Allogeneic hematopoietic stem cell transplantation (aHSCT) has evolved as a potentially curative treatment modality for a variety of hematologic disorders [1]. The well-described morbidity and mortality associated with this treatment is commonly attributed to a variety of transplant-related factors such as patient age, intensity of conditioning, type of graft and spectrum of infections, many of which have changed significantly over the past two decades [2, 3]. Although several studies have addressed outcomes of HSCT patients admitted to the intensive care unit (ICU), these have been difficult to interpret and apply to clinical practice due to the inclusion of both autologous and allogeneic HSCT recipients [4, 5, 6, 7, 8, 9, 10], early and late post-transplant admissions to the ICU [11, 12, 13, 14, 15], and limited numbers of patients [16, 17].

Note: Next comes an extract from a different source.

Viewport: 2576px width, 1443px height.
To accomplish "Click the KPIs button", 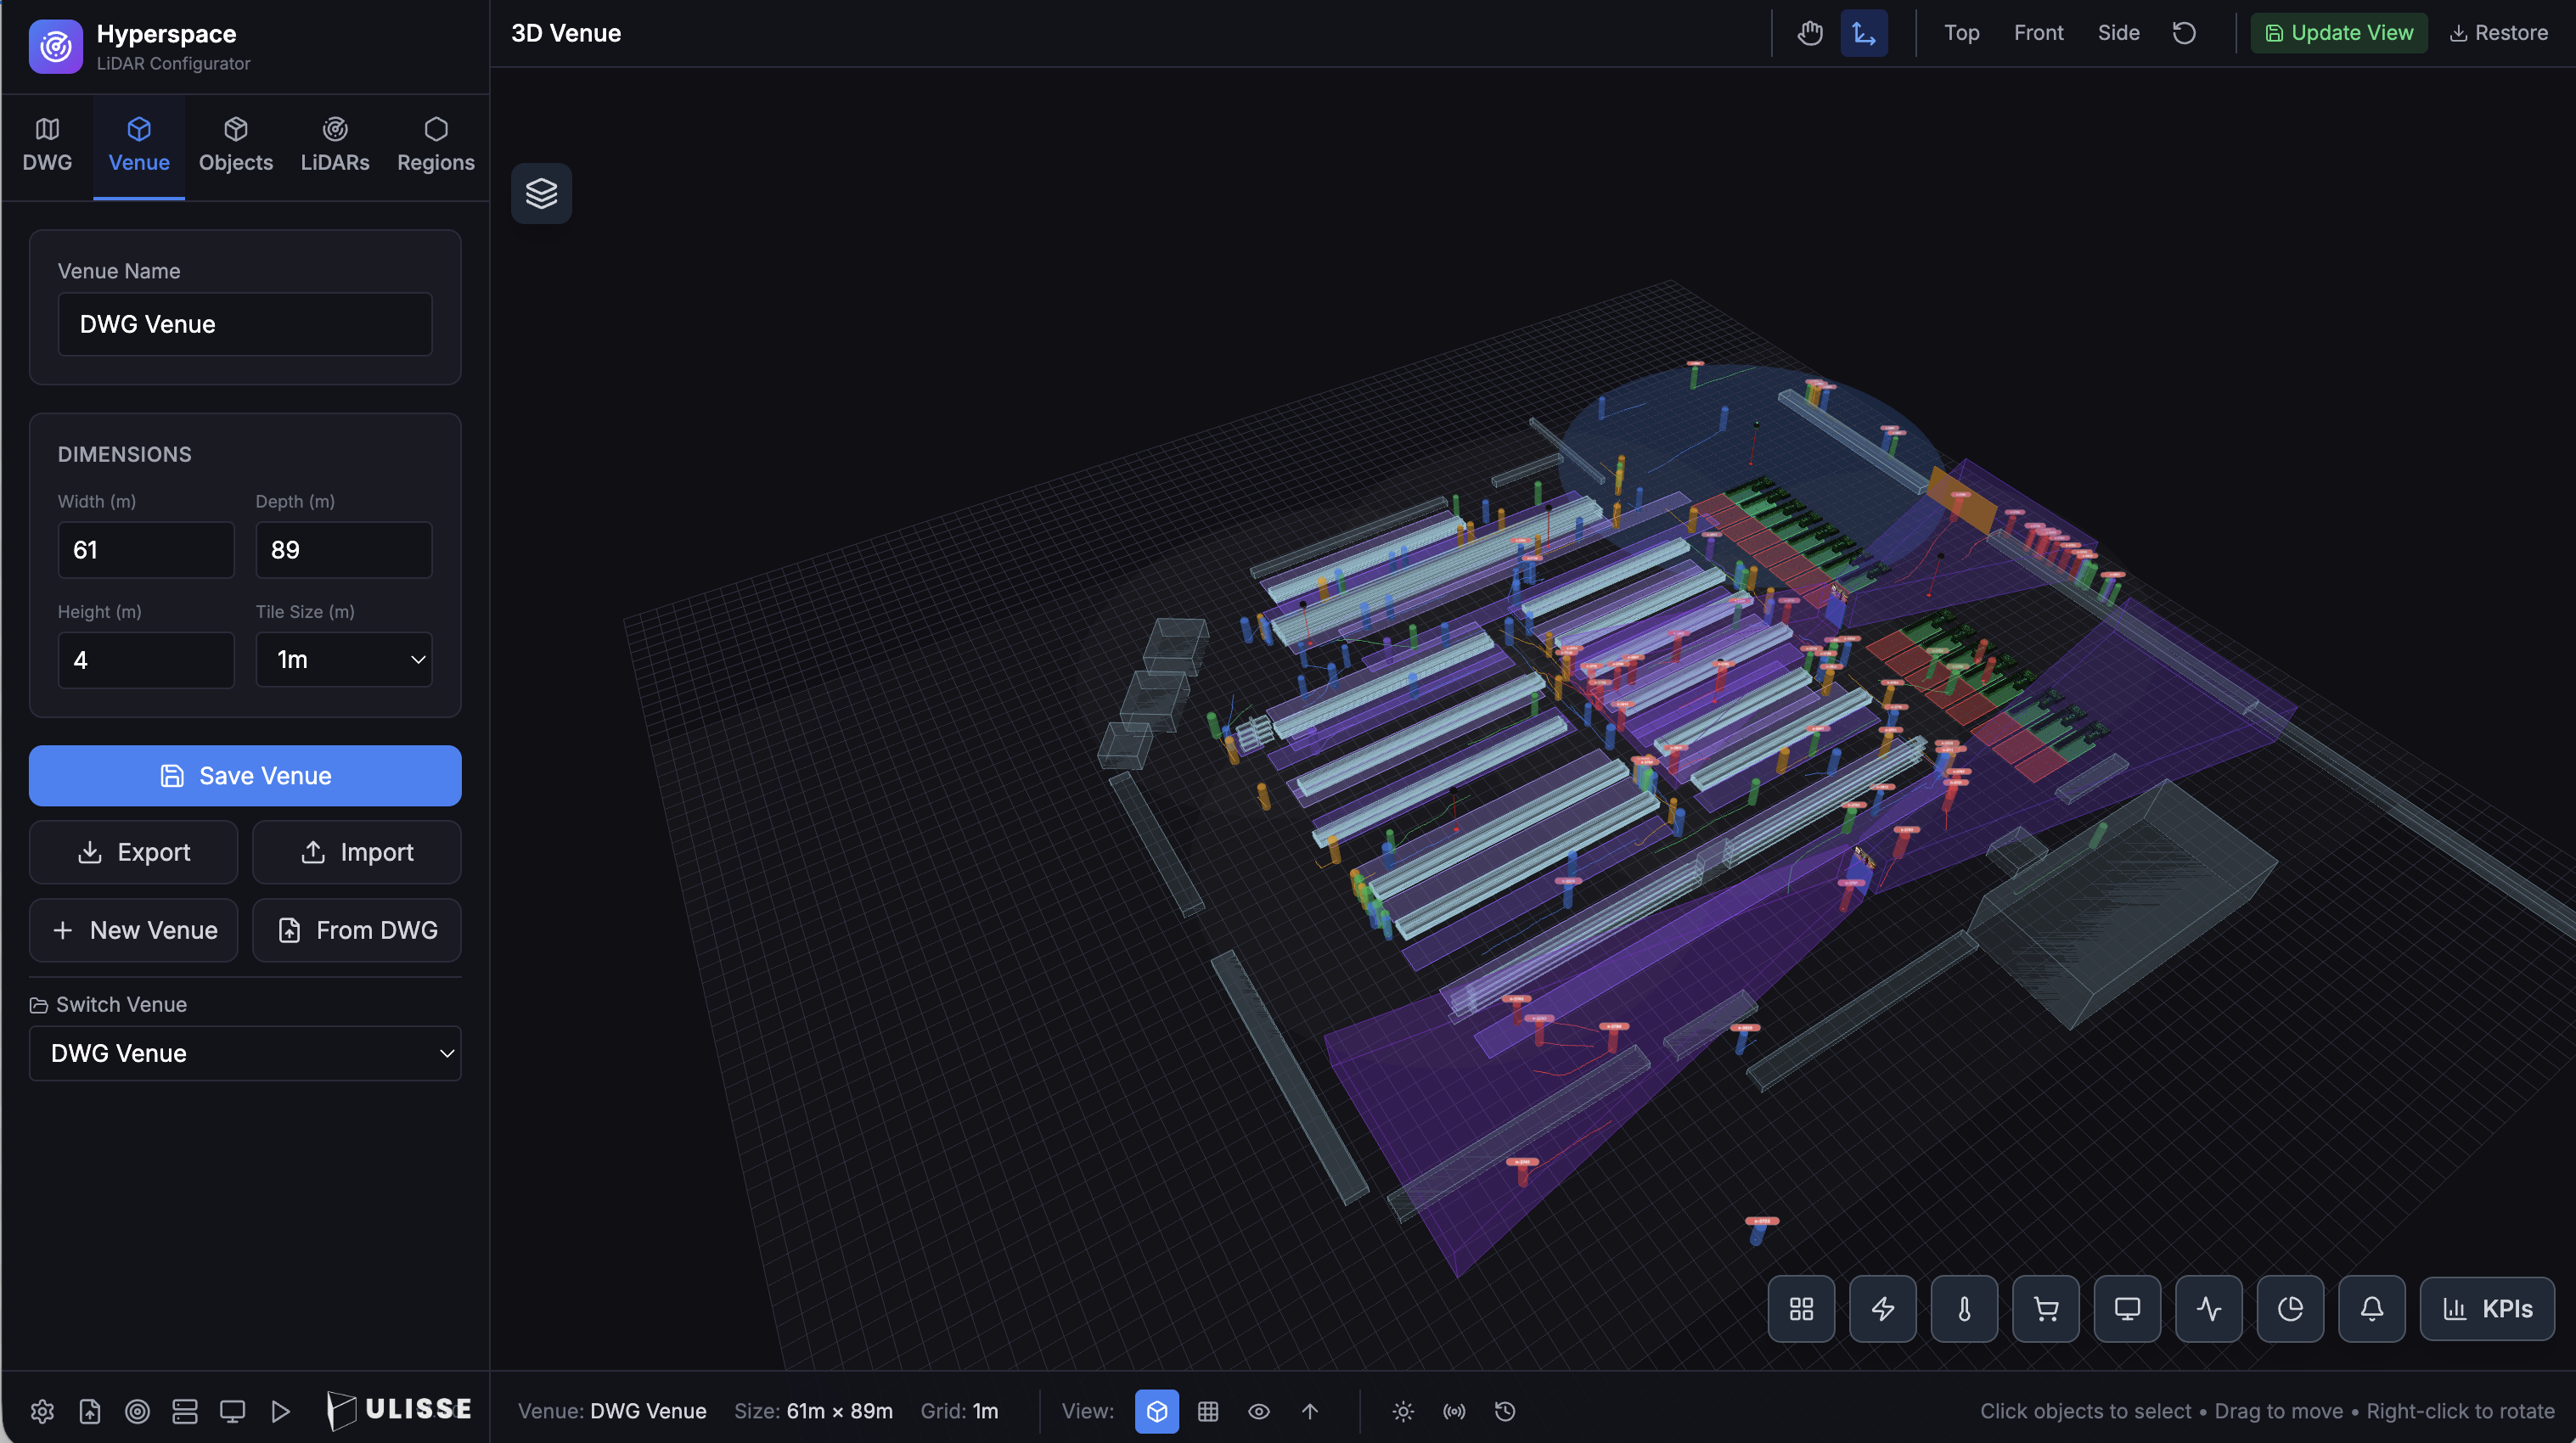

The objectives of this study were three-fold: 1) to identify clinical predictors of adverse outcomes in a homogeneous population of aHSCT patients emergently admitted to the ICU in the peri-transplant period; 2) to determine short- and long-term survival rates to assist healthcare providers in counseling families; and 3) to compare the outcomes in two distinct time periods to evaluate the impact of advances in transplantation practice and supportive care.

SUBJECTS AND METHODS

A retrospective review was conducted of all adult patients who underwent aHSCT at Memorial Sloan Kettering Cancer Center (MSKCC), New York, NY between January 2002 and December 2013. The study cohort included those admitted to the ICU emergently during their transplant hospitalization. For patients with multiple ICU admissions, only data from the first ICU admission was analyzed. Comparisons were made to the control group transplanted during the same period which did not require ICU admission. The study was granted a limited waiver of authorization by the Institutional Review Board.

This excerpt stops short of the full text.